C’est la théorie du Big Push, de Roseinstein-Roday. Derrière cela, on voit que
derrière une forte croissance, il faut qu’il y ait une activité économique
dynamique et industrielle.
L’autre aspect dans
les conditions initiales c’est le niveau de capital humain. Si celui-ci est élevé au départ, alors la capacité d’absorption
des technologies étrangères est élevée. Les entreprises étrangères
viennent sur le territoire, avec des technologies généralement supérieures à
celles du pays. Cela sera bénéfique à l’économie si le pays est capable de
tirer des enseignements de ces entreprises. Or plus le capital humain est
élevé, plus on a de chances pour que cette technologie soit absorbée. On
entrerait dans une spirale vertueuse en quelque sorte.
Enfin, si on a une
situation de départ à peu près égalitaire, alors la société sera plus stable. Ainsi dans les dépenses
publiques, il sera moins question d’investir dans la sécurité. Donc autant de
ressources qui pourront être réinvesties dans l’économie.
Ces trois
conditions n’expliquent pas le développement, mais peuvent expliquer la
rapidité de celui-ci.
III.
Les différents
développements de la première génération
Dans la réflexion
globale sur le miracle asiatique, on tend à dire que les économies ont suivi la
même voix et se serait ainsi démarquées des autres. Les économistes savent
qu’il n’y a pas qu’un modèle mais tendent à mettre en avant uniquement les
similitudes des modèles, plus que les différences. Si l’on est convaincu du
libéralisme des économies asiatiques, alors il n’y a pas de spécificités de ce
modèle, ce serait une version un peu différente du modèle anglo-saxon. Si l’on
estime qu’au contraire l’étatisme est prégnant, alors il y a une spécificité
asiatique qui se résume surtout à la notion de « L’État
développeur ». L’idée la plus
probable est qu’il n’y a pas un seul modèle, il y a certes des points communs
mais surtout des différences qui empêchent de constituer un modèle en
particulier en regardant le contexte historique.
1.
Hong-Kong
Hong-Kong part d’un
niveau de revenu très riche au départ.
Il s’agit d’un port commercial très important et dont le rôle d’entrepôt était
essentiel. L’autre aspect positif qui en découle, c’est qu’il y a de grandes
sociétés productives sur place. Dans la même idée, on a des infrastructures
commerciales et financières qui faciliteront les choses par la suite. Ultime
point, Hong-Kong est proche de la Chine et donc on a un nombre important
d’investisseurs chinois qui s’y concentre.
L’économie de la
ville est caractérisée par le libéralisme. Et tout ce qui n’est pas interdit
est permis dans l’esprit des habitants. Le
laisser-faire, le libre-échange et la stratégie de porte ouverte sont la règle.

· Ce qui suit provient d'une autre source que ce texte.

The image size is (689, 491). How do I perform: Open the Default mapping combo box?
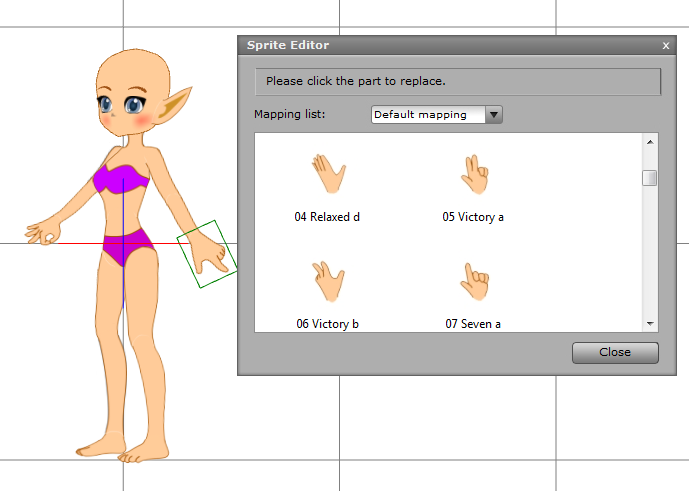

Le développement de Hong-kong va s’appuyer sur la production légère et assez
peu sophistiquée de l’industrie légère. Elle est donc tournée vers
l’exportation plus que vers la consommation intérieure. En revanche, la place
de l’État est minime puisque le laisser-faire reste la règle. L’État intervient de manière très limitée
et toujours indirectement (encouragement au développement des ressources
humaines, …). L’État se contente de créer les bonnes conditions pour les
entreprises mais donc jamais directement. Evidemment, il s’agit de développer
des technologies peu gourmandes en effort industriel. Ainsi Hong-Kong n’aura
jamais de réel développement technologique qui augmenterait les coûts de
production et de l’immobilier. Mais rapidement, les entreprises peuvent se
redéployer vers les activités de service et pour les industries lourdes, elles
peuvent s’implanter sur le territoire chinois.
Le
cas de Hong-Kong est donc très libéral, mais reste de loin le plus particulier
de tous. Elle n’a rejoint la Chine qu’en 1997,
mais possède toujours son administration, ses lois et sa monnaie propre. Idem
évidemment pour le système économique.
2.
Singapour
Comme Hong-Kong,
c’est une ancienne colonie britannique avec un niveau de revenus plus élevé que
le reste de la région.
Il s’agit alors d’une plaque tournante avec un port très actif. En revanche, ce
n’est plus une colonie britannique puisque Singapour devient indépendante après
la Seconde Guerre Mondiale. Au
démarrage, on décide de rapprocher Singapour du territoire logique de son
appartenance : la Malaisie. Est donc créé au début
des années 1960 est créée la Malaya, la Fédération de Malaisie qui
réunit Singapour, la péninsule malaise et deux territoires au Nord de
Bornéo : le Sabah et le Sarawak. Le but de ce découpage était de respecter
des questions ethniques avec 80% de chinois à Singapour. Pour éviter que cela
ne serve que des intérêts chinois, on a rajouté des régions avec des Malais de
souche qui empêcheront que la population chinoise soit majoritaire dans cette
zone. Mais cette entente n’a pas duré.
Dés 1965, Singapour fait sécession et
bénéficie des atouts hérités de sa période de colonie britannique.
Par opposition à
Hong-Kong, à Singapour, tout ce qui n’est pas expressément permis est interdit. Cela tient encore aux conditions initiales de départ. L’État doit
intervenir d’entrée de jeu pour stabiliser les relations sociales :
conditions d’emplois, logements sociaux, … Il fallait répondre aux difficultés
économiques de l’époque avec un fort taux de chômage. Tout de suite est mis en
place un conseil de développement économique qui doit assurer la stabilité
économique et politique. Le maître des lieux va rapidement émerger avec Lee Kwan Yew, aux commandes du parti dominant de
Singapour et donc de l’économie du pays : People’s Action Party. (PAP).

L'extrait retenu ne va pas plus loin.